Ms Beck, then 16, walked out of the wreckage of the farm, where both her parents were killed, carrying the baby. She said her own two-week-old son Matty had died with the rest of her family.
But on Friday night at The Tower Hospital, Ely, Mrs Beck told close relatives, shortly before her death, that she had swapped the children.
After the crash her son was flown to the US and brought up by the parents of the US pilot who died in the crash – Major Jim Koskinski.
The boy – Lyndon Koskinski – became a pilot in the US Air Force and, having kept in touch since the 1976 crash, was visiting the Beck family home when his mother fell seriously ill with cancer.
He was at her bedside when she died.
Major Koskinski is on leave from the USAF after active service in Iraq, where he was forced to bail out of his aircraft while patrolling the no-fly zone in January and spent two months in a Baghdad gaol before coalition forces liberated the city.
He spoke exclusively to the
‘I’m a US pilot. That’s my life. This doesn’t change anything, shouldn’t change anything. I do feel cheated and angry. And lost. I can’t imagine why she did it. We never had a chance to speak.
‘Yes, I’m confused. Who wouldn’t be? I’ve just visited my own grave,’ he said. It now appears the grave marked Matty Beck at St Matthew’s Church, Black Bank, is that of Lyndon Koskinski.
Dryden, who’d decided to leave his notebook in his pocket during his discussion with Lyndon, made the quotes up. He didn’t so much rely on his own memory as the poor memories of others.
Military police at USAF Mildenhall will be investigating the original crash records to see how Mrs Beck was able to fool doctors and officials at the time.

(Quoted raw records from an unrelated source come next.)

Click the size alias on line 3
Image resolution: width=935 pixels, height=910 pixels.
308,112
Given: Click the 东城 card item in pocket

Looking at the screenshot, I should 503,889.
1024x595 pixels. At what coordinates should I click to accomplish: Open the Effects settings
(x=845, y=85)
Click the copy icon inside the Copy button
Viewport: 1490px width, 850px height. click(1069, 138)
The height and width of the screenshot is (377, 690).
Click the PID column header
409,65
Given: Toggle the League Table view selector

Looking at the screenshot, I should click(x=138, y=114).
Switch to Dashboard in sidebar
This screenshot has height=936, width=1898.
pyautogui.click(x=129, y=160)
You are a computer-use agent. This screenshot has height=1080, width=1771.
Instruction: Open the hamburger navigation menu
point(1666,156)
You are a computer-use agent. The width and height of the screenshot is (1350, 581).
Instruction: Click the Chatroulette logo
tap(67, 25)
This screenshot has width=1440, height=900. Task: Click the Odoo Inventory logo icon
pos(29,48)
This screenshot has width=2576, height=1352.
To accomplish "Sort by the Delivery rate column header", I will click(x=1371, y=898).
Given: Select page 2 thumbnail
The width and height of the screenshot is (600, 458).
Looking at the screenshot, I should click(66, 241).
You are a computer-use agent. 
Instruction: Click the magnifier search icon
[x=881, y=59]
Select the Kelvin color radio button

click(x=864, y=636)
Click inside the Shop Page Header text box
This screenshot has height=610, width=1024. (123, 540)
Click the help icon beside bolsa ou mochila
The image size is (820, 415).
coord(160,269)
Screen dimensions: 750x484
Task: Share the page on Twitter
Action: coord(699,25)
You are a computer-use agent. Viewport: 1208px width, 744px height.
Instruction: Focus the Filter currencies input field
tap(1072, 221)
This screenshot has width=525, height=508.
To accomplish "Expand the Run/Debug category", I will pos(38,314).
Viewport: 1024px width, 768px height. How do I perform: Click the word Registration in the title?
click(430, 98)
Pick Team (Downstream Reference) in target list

Ely police will be informed of the confession and will have to re-open the inquest into the reported death of Matty Beck in 1976. But detectives indicated that they are unlikely to take the case any further, given the length of time involved and the death of Mrs Beck.
Before her death Mrs Beck left instructions that the father of Matty Beck should be allowed to contact his son now that the truth had been told about the events at Black Bank in 1976.
She has made provision for him to inherit a sum of £5,000 if he contacts solicitors Gillies & Wright of Ely. They are in a position to verify his claim.
Dryden re-read it once, made some small changes, and filed it to the news-desk computer basket with a note attached to make sure the subs left the last two paragraphs. He would track the story down electronically later to make sure they had respected his instructions.
He was pleased: it was a good story, and now that he had written it he saw how clearly one question still hung over Black Bank Farm: why did Maggie Beck give her son away?
Charlie Bracken had not returned and was clearly administering emergency stress relief in the Fenman bar opposite
Dryden checked his watch: nearly noon. He picked up the phone and ran through the usual litany of last-deadline calls to the emergency services. The fire brigade had two fires, less than average in that incendiary summer. The first had started in a lock-up garage on the edge of town, swept through a nearby allotment and gutted two council houses. The smell of burnt vegetables apparently hung, even now, in the air over the Jubilee Estate.
‘Anyone hurt?’
‘Nah,’ said the control-room operator. ‘It was mid-morning. Mum at work, kids at school, Dad’s a travelling salesman. Nice to come home to, though – a real fire,’ he said, laughing at the old joke.
‘Cause?’ asked Dryden.
‘Kids. Mucking about round the garages. They found some matches, traces of lighter fuel… but I doubt anyone can be nailed for it. The other one’s a bit different.’
Dryden heard the inexpert two-finger tapping of a PC keyboard. ‘Here we are. Register Office – at Chatteris. Someone broke in, smashed the place up, set fire to the filing cabinets – destroyed all the records. Every last one.’
‘Bloody hell. Someone’s honeymoon went wrong.’ Dryden took the details for a par in the Stop Press. With almost telepathic timing the phone rang again as he put it down. It was Jean. ‘Dryden!’
Dryden felt his ear-drum pink like an overloaded loudspeaker.
‘There’s a girl here to see you.’ Jean had taken up a voluntary unpaid job as Dryden’s chaperone. ‘Shall I tell her to go away?’
Dryden took the stairs four at a time on the way down, missed the last one and went flying. The girl helped him get up.